*DATA LISTING:*
▬▬▬▬▬▬

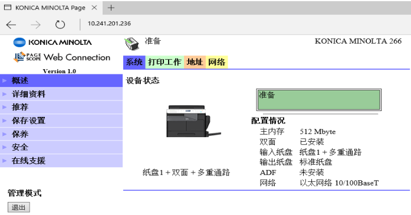Screen dimensions: 411x215
Task: Click the copier device image
Action: click(x=193, y=121)
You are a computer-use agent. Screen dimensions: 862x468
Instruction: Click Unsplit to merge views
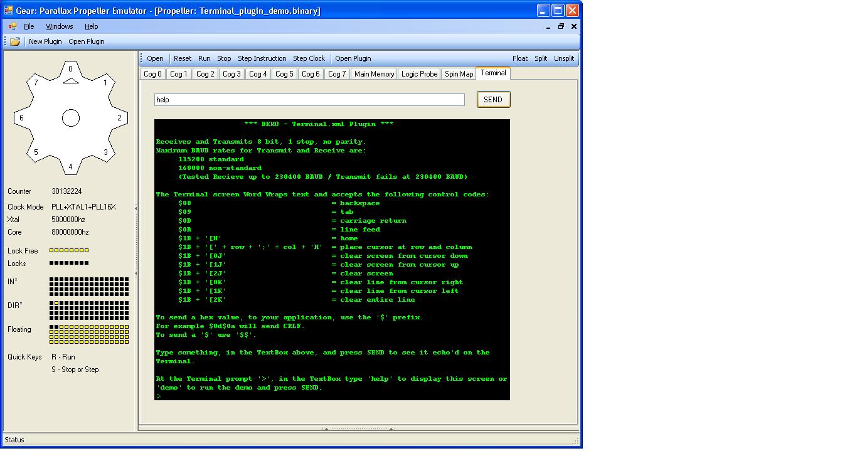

▬▬▬▬▬▬

*PROBLEM DESCRIPTION:* Any picture in the listing is to be omitted. Return exactly the lines from the one containing "You are a computer-use" through its last line, both included, and only those.

*TASK OUTPUT:*
You are a computer-use agent. Screen dimensions: 862x468
Instruction: Click Unsplit to merge views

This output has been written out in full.